6. James Drummond (1786-1863)

Drummond was born in Inverarity in Angus. Whilst working in a garden in Cork, he discovered several plant species not known to occur in Ireland. In 1828 Drummond was forced to emigrate to Australia with his wife and six kids, where he invested in 5,000 acres of land at Swan River. He also went on expeditions to collect a number of species of seeds and living plants, both for collectors in Australia and for Kew Gardens. Over a hundred plant species were named in his honour.

7. David Lyall (1817-1895)

Lyall, who was born in Auchenblae, Kincardineshire, was assistant surgeon on HMS Terror, one of two ships forming Sir James Clark Ross’s famous Antarctic expedition. Working with Sir Joseph Hooker, who became his lifelong friend, Lyall botanised Kerguelen Island. Hooker named an entire genus, Lyallia, after him. He is best known for discovering the gigantic white-flowered buttercup, Rannunculus lyalli.

8. Francis Masson (1741-1805)

In 1772, whilst working as under-gardener at Kew Gardens, Aberdeen-born Masson sailed with James Cook to South Africa, where he stayed for three years and sent back over 500 species of plant. In 1778, whilst on a trip to Madeira, the Azores and the Antilles, Masson was captured by the French, an experience from which he never quite recovered. In 1797, on his way to North America, Masson’s ship was captured by French pirates. Unsuited to the harsh winters, Masson died in Canada in 1805, aged only 66, having only collected a meagre 24 new species in his seven years in North America.

9. Thomas Drummond (1793-1835)

James Drummond’s younger brother is best known for his distributed set of mosses, Musci Scotici. He spent most of his plant-collecting time in North America, where he was assistant naturalist in Sir John Franklin’s second land expedition and afterwards explored the Rocky Mountains, New Orleans and Texas. Drummond had a torrid time abroad: he caught cholera twice, almost starved to death and suffered a badly ulcerated leg in Texas.
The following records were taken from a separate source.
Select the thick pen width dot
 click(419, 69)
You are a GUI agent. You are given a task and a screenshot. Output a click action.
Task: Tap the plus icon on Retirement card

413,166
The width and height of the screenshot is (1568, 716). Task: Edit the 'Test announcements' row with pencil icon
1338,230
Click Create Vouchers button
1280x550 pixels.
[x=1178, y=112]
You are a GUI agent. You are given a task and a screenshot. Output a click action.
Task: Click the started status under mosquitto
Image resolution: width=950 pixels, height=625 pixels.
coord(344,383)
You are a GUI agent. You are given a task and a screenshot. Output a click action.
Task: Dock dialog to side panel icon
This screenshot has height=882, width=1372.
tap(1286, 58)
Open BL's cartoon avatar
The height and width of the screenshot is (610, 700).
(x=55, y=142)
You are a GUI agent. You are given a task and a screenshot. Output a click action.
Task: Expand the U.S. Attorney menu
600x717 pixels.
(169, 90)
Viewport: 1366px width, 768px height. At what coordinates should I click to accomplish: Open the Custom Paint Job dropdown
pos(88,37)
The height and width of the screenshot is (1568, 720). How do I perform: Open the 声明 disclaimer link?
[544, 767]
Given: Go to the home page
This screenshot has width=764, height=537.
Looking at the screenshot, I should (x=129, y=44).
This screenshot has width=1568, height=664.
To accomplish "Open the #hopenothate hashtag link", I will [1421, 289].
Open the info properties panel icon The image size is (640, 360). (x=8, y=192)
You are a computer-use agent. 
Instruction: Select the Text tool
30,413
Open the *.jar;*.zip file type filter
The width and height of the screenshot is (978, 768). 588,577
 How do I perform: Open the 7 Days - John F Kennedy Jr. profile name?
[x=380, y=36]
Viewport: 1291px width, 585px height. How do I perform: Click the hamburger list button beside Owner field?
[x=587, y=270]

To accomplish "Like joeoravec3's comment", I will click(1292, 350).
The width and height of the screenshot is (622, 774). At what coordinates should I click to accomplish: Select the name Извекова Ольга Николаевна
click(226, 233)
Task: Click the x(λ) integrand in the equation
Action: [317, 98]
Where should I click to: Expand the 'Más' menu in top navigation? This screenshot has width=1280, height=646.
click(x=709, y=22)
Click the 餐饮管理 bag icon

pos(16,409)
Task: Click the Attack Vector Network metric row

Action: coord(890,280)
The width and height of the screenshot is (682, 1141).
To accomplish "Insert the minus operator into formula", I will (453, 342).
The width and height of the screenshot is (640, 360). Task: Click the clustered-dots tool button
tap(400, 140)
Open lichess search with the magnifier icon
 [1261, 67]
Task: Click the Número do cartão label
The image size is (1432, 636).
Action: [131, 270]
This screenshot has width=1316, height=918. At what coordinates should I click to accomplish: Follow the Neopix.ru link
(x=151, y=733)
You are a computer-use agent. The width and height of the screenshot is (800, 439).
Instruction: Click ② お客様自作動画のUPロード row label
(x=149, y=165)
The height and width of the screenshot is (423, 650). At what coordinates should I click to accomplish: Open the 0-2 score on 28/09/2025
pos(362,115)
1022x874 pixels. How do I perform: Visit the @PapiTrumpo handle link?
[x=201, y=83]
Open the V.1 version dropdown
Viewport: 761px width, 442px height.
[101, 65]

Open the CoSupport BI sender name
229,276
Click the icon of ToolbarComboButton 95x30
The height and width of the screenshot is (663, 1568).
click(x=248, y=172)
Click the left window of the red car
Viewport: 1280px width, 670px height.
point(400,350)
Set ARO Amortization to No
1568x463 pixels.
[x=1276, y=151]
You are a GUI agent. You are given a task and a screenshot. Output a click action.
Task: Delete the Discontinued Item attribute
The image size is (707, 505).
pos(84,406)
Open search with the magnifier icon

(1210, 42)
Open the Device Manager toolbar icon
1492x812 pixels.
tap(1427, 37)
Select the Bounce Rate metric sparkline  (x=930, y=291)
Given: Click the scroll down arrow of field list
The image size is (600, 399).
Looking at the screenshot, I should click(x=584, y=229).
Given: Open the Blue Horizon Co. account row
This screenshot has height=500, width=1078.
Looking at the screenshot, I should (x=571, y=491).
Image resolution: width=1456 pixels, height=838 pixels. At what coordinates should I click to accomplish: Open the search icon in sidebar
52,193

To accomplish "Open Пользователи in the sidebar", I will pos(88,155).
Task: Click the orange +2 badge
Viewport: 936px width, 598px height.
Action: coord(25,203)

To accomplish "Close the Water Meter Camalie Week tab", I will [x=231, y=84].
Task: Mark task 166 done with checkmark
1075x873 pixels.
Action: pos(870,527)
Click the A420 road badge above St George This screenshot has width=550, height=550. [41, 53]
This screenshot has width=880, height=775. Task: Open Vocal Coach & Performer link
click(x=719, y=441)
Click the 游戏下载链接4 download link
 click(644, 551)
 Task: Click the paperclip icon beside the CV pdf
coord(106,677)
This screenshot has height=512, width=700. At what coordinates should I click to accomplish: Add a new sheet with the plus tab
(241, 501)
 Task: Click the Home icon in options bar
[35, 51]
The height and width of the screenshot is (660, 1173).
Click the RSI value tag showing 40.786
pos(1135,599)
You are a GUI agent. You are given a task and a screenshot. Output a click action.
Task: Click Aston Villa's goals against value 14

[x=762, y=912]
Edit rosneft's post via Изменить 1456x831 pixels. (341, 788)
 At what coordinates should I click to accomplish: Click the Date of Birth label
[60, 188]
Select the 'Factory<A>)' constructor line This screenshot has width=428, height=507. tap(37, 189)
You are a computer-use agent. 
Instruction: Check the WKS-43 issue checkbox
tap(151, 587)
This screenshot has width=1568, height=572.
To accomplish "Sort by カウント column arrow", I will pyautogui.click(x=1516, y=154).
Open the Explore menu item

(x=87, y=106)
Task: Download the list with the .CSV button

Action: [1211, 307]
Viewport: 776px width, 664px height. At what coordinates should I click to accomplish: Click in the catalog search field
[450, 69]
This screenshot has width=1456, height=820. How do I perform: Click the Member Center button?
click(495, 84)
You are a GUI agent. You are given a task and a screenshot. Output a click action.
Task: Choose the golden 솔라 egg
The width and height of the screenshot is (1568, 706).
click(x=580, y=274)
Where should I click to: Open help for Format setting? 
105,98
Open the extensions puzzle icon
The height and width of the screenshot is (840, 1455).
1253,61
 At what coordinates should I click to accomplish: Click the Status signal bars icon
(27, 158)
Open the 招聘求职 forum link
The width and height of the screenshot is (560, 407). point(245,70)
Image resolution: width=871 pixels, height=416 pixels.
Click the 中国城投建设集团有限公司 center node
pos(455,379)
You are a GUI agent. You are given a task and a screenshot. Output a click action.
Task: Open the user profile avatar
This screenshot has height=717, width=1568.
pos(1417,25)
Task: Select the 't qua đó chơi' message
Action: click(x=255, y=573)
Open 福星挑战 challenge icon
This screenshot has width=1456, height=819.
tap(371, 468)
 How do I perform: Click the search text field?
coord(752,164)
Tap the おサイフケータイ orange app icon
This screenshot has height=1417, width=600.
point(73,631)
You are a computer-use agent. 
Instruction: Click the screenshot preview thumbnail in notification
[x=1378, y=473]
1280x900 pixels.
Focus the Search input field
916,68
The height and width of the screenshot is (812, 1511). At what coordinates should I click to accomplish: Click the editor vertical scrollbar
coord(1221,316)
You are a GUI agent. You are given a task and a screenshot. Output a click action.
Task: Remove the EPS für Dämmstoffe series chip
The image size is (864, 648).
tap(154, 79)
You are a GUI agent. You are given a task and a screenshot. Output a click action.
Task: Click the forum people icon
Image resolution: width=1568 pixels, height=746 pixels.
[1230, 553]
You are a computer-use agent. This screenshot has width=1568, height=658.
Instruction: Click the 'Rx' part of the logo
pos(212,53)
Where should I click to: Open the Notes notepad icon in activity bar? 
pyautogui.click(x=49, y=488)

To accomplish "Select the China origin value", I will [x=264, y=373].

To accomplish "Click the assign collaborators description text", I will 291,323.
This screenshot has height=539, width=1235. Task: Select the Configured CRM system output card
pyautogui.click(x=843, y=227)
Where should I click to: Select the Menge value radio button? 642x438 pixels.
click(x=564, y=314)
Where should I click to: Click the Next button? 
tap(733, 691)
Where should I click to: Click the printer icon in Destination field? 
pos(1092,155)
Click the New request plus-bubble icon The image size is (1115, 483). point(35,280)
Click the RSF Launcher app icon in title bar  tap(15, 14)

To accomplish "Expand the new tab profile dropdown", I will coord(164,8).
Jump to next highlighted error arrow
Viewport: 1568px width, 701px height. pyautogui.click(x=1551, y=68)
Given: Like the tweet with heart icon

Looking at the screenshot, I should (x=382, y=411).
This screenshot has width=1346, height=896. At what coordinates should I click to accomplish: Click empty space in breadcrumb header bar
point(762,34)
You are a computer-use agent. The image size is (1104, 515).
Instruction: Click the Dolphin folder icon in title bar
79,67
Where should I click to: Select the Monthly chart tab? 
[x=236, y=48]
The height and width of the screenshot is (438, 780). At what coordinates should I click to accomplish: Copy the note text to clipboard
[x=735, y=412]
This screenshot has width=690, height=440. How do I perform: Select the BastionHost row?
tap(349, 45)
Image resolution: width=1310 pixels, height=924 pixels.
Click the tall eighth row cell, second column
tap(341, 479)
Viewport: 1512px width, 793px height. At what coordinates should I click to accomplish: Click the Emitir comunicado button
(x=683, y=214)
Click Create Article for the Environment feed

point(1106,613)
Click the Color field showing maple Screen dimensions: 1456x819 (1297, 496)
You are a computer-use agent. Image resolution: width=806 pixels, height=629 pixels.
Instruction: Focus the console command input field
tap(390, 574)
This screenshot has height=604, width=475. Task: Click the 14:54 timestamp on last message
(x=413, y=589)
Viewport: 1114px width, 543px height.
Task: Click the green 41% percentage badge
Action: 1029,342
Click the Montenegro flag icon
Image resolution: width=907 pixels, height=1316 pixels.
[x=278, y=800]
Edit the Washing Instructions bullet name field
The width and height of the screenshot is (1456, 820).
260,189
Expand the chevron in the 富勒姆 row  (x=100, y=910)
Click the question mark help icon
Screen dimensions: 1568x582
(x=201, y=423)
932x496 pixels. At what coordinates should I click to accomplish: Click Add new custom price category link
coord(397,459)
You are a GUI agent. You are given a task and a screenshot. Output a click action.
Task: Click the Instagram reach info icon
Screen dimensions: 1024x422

He was only forty-two when he finally succumbed to illness in Havana in 1835.

10. Sir Joseph Dalton Hooker (1817-1911)

Technically English, Hooker was brought up in Glasgow, where his father was Regius Professor of Botany at Glasgow University, and where he studied medicine. He is considered one of the greatest British botanists and explorers, having travelled to Antarctica, the Himalayas, India, Morocco and the US in search of plants. Hooker was also great friends with Darwin, who acknowledged Hooker’s experience in his theory of evolution. Hooker was also director of Kew Gardens for twenty years.